- [Prompt 1]
In the chapter introduction, rewrite the passage starting at "There are several aspects" and ending at "measuring model performance.", replacing "loss function" with "cost function".
- [Prompt 2]
Please list every category of models that the chapter introduction says it will include.
- [Prompt 3]
According to the chapter introduction, what overarching goal do many of these models have in common?

- [Source text]
The Machine Learning Process

In this chapter, we will start to illustrate how you can use a broad range of supervised and unsupervised machine learning (ML) models for algorithmic trading. We will explain each model's assumptions and use cases before we demonstrate relevant applications using various Python libraries. The categories of models will include:

  • Linear models for the regression and classification of cross-section, time series, and panel data
  • Generalized additive models, including non-linear tree-based models, such as decision trees
  • Ensemble models, including random forest and gradient-boosting machines
  • Unsupervised linear and nonlinear methods for dimensionality reduction and clustering
  • Neural network models, including recurrent and convolutional architectures
  • Reinforcement learning models

We will apply these models to the market, fundamental, and alternative data sources introduced in the first part of this book. We will further build on the material covered so far by showing you how to embed these models in an algorithmic trading strategy to generate or combine alpha factors or to optimize the portfolio-management process and evaluate their performance.

There are several aspects that many of these models and their uses have in common. This chapter covers these common aspects so that we can focus on model-specific usage in the following chapters. They include the overarching goal of learning a functional relationship from data by optimizing an objective or loss function. They also include the closely related methods of measuring model performance.

- [Supplied information]
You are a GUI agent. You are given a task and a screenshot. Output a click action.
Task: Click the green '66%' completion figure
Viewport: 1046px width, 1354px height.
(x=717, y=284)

- [Your response 1]
There are several aspects that many of these models and their uses have in common. This chapter covers these common aspects so that we can focus on model-specific usage in the following chapters. They include the overarching goal of learning a functional relationship from data by optimizing an objective or cost function. They also include the closely related methods of measuring model performance.

- [Your response 2]
- Linear models for the regression and classification of cross-section, time series, and panel data
- Generalized additive models, including non-linear tree-based models, such as decision trees
- Ensemble models, including random forest and gradient-boosting machines
- Unsupervised linear and nonlinear methods for dimensionality reduction and clustering
- Neural network models, including recurrent and convolutional architectures
- Reinforcement learning models

- [Your response 3]
Learning a functional relationship from data by optimizing an objective or loss function.